Source text:
--*--

Almost a year after Neurochem Inc. received its first approvable letter for Kiacta (eprodisate) in the treatment of AA amyloidosis, history repeated itself.
The Laval, Quebec-based company said late Tuesday that its wholly owned subsidiary, Neurochem Ltd., received a second approvable letter for the drug. Just as before, Neurochem will attempt to address the FDA's concerns without conducting another clinical trial, but analysts remain skeptical about both Kiacta and Neurochem's Phase III Alzheimer's drug Alzhemed (tramiprosate).
This skepticism appears to be shared by investors, who have pushed the stock price down from about $26 last fall to a 52-week low of $5.01 on Tuesday. Shares of Neurochem (NASDAQ:NRMX) dipped 60 cents on Tuesday but rose 11 cents on Wednesday to close at $5.40.
Kiacta's woes date back to a Phase II/III clinical trial that missed its primary endpoint of stabilizing or improving AA amyloidosis patients with impaired renal function. The 24-month, 183-patient trial needed 20 percent more patients in the Kiacta group than the placebo group to reach the endpoint with a p-value of 0.01. Instead, only 13.4 percent more Kiacta patients met the endpoint with a p-value of 0.06. (See BioWorld Today, April 19, 2005.)
Neurochem decided to file for approval anyway, but received an approvable letter in mid-2006 asking for efficacy data as well as information about manufacturing, pharmacokinetics and a plan for a post-approval QT clinical study. Rather than address the efficacy concerns with another clinical trial, Neurochem elected to re-analyze its existing data and submit updated data from an ongoing open-label trial. (See BioWorld Today, Aug. 15, 2006.)
A year later, the second approvable letter looks much like the first, requesting a new efficacy trial with a target p-value of 0.05 as well as further pharmacokinetic studies and plans for the post-approval QT clinical study. And much like last time, Neurochem plans to compile a consolidated report of all data provided to date as well as a safety update rather than initiating a new clinical trial.

--*--

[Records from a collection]

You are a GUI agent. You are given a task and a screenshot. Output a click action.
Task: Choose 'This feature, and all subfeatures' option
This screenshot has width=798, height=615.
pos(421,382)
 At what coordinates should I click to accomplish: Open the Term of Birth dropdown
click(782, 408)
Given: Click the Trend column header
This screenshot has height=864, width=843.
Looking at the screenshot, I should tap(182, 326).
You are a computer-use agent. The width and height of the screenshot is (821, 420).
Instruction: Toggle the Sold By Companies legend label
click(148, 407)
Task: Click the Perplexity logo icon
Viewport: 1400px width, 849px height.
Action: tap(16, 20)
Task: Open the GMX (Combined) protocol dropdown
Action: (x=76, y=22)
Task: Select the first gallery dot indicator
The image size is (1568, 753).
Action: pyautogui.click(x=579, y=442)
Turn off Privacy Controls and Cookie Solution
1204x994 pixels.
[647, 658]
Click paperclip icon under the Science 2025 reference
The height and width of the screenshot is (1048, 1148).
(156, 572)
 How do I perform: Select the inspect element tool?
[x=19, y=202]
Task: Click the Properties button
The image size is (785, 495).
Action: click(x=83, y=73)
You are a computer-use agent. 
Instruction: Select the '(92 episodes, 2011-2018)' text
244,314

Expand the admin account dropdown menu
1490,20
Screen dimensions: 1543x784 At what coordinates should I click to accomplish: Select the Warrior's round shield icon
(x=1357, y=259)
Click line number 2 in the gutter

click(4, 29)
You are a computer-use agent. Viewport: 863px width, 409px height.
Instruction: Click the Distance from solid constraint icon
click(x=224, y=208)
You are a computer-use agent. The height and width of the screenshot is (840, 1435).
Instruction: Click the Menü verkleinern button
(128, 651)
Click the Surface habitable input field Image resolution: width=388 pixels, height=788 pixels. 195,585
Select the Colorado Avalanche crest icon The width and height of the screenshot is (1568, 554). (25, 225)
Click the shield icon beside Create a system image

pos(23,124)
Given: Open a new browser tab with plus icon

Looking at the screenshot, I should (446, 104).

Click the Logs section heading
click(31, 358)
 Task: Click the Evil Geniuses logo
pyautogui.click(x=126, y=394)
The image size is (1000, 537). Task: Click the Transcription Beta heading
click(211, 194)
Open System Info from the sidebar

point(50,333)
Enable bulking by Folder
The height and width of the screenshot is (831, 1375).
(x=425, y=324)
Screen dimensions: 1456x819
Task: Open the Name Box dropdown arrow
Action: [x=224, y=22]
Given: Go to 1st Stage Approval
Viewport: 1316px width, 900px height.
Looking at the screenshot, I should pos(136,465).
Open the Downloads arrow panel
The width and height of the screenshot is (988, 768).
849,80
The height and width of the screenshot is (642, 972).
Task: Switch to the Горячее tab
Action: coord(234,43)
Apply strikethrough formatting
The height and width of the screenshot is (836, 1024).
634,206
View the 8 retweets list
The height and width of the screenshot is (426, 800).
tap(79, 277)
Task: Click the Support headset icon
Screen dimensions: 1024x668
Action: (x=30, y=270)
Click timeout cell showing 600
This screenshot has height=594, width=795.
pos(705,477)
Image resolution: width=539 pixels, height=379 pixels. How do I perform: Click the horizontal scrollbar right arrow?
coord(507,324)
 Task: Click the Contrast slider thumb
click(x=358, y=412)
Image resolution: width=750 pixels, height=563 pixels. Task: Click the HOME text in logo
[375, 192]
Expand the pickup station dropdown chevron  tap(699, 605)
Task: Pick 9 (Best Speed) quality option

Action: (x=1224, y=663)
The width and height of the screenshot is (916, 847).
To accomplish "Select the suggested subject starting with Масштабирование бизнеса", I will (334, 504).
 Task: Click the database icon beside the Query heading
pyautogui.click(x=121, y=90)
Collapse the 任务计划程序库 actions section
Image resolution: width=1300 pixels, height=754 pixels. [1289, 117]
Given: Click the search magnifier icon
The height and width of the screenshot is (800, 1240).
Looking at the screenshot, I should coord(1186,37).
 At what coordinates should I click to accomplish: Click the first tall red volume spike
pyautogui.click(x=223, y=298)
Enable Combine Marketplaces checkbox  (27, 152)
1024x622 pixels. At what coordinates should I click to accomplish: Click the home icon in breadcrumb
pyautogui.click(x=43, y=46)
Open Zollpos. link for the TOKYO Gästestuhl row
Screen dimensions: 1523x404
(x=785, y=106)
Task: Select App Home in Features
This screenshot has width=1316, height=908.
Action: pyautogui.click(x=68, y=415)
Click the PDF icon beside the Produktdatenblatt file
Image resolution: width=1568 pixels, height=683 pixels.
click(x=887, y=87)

--*--

Task list:
(a) In the Kiacta article, what was Neurochem's 52-week low stock price?
(b) Please reproduce everything in the Kiacta article from "Almost a year" down to "close at $5.40.".
(c) List everything the first approvable letter asked Neurochem for, according to the Kiacta article.
The records are material apart from the Kiacta article.

Solutions below:
(a) $5.01, reached on Tuesday.

(b)
Almost a year after Neurochem Inc. received its first approvable letter for Kiacta (eprodisate) in the treatment of AA amyloidosis, history repeated itself.
The Laval, Quebec-based company said late Tuesday that its wholly owned subsidiary, Neurochem Ltd., received a second approvable letter for the drug. Just as before, Neurochem will attempt to address the FDA's concerns without conducting another clinical trial, but analysts remain skeptical about both Kiacta and Neurochem's Phase III Alzheimer's drug Alzhemed (tramiprosate).
This skepticism appears to be shared by investors, who have pushed the stock price down from about $26 last fall to a 52-week low of $5.01 on Tuesday. Shares of Neurochem (NASDAQ:NRMX) dipped 60 cents on Tuesday but rose 11 cents on Wednesday to close at $5.40.

(c)
- Efficacy data
- Information about manufacturing
- Information about pharmacokinetics
- A plan for a post-approval QT clinical study